## Extract
---

What Exceptions to catch

S

Steven Blair

Hi,

I need to catch exceotions on File.Delete()

After checking the help, I have noticed that thgere are serevral
Exceptions that can be thrown.
My question is, should I catch all thes Exceptions, or if I simply do
the following:

try
{

}

catch(Exception e)
{
e.Message; //do something useful with this
}

Will this catch all the Exceptions that a File.Delete can throw ?

Regards,

Steven
 
E

Erik Tamminga

Hi,

If all you're doing insinde try {} catch is File.Delete, do a
"catch(exception e)", this will capture all events that could be raised.
System.Exception is the mother of all exceptions and will thus catch all
possible exceptions.

Erik
 
I

Ignacio Machin \( .NET/ C# MVP \)

Hi steven,
Will this catch all the Exceptions that a File.Delete can throw ?

It will do that, if all you need to know is if was a problem deleting the
file that's the way to go, if you need to do different things depending of
why it fails you should catch the particular exception, in this case you can
declare for example two catch one for the exception that you are interested
in and other for Exception to catch all the others.

---

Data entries

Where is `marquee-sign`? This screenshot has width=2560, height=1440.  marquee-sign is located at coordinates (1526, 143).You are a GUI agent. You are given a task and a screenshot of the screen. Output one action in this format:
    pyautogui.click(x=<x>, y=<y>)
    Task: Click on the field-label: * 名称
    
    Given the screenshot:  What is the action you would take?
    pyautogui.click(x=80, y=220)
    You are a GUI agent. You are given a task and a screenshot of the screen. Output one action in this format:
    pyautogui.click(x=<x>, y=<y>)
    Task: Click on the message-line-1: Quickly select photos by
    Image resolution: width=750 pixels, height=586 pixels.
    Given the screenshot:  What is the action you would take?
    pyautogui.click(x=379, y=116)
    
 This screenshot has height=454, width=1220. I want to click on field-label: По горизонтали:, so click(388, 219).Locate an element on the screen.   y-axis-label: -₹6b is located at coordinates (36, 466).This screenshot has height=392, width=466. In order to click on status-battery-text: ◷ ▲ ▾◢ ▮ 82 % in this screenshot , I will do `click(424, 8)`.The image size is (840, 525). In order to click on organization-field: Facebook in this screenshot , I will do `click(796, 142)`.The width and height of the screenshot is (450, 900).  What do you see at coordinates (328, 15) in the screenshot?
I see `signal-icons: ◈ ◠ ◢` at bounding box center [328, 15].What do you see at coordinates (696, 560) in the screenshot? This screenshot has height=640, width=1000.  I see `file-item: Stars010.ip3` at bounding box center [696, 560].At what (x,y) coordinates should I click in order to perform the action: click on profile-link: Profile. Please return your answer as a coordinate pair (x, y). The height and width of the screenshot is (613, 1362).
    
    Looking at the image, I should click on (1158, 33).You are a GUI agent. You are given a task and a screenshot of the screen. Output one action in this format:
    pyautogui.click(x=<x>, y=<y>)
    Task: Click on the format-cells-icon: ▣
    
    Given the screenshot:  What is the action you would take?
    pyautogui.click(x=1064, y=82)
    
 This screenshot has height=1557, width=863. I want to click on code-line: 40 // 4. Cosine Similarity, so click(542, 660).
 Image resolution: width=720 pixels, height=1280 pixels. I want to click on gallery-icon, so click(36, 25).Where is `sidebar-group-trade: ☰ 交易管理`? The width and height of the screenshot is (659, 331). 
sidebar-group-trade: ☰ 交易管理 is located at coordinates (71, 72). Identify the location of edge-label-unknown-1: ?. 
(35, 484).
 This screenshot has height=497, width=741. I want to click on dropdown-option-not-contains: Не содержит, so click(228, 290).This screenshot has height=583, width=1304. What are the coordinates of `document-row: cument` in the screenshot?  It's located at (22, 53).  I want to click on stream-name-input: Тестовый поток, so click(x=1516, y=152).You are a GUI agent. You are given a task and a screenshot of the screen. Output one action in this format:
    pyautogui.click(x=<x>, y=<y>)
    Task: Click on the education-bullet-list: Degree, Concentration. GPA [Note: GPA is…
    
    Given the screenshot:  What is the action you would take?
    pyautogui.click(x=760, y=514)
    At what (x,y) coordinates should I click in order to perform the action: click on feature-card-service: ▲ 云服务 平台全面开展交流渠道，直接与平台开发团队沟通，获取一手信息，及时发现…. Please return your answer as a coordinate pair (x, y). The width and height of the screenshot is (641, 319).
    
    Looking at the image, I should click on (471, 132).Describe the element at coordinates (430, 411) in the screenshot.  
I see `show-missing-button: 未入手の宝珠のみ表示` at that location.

---

## Requirement 1
Rewrite the paragraph beginning "It will do that, if all you need" from the File.Delete exceptions thread as a short bulleted list that keeps its main facts.
## Requirement 2
Pick up the File.Delete exceptions thread after its final sentence and write what comes next.

## Written answer 1
- Catching Exception will catch everything File.Delete can throw.
- That works if you only need to know whether deleting the file failed.
- If you need to act differently depending on why it failed, catch the specific exception.
- For example, use two catch blocks: one for the exception you care about, and one for Exception to catch all the others.

## Written answer 2
Cheers,
 
W

William Ryan eMVP

Steven:

I would highly recommend against catching System.Exception except in very
rare situations. Exception handling isn't meant to simply keep the app
from crashing, it's purpose is to allow you to respond to predictable
problems in a structured method. For instance, if you attempt to open a DB
connection, the server could be down, network cable unplugged etc. None of
which is the fault of your code. As such, you would probably want to catch
a SqlException for instance and respond in a special way .

I see Ignacio posted the possible exceptions, but trap precisely. If you
use System.Exception, and an OutOfMemoryException is raised, it'll be
caught. If you catch System.Exception you could easily hide problems and
introduce logic errors which are very very bad.

HTH,

Bill
 
R

Rahul Anand

There should be a proper Hierarchy in Exception handling.
All the Exceptions which can occur due to a statement or block of code
should be handled first, after catching and handling all such
predicted exceptions, we should go higher in hierarchy to catch
unpredicted exceptions.

Unpredicted exceptions should also be handled for logging and
debugging purposes.

Also note there is difference between a bare catch and catch(Exception
e) statements.

catch(Exception e) will catch only those exceptions defined under
System whereas a bare catch will catch all exceptions (might be
generated in some com component for example).

Hope it will help.
 
D

Dave

Rahul Anand said:
There should be a proper Hierarchy in Exception handling.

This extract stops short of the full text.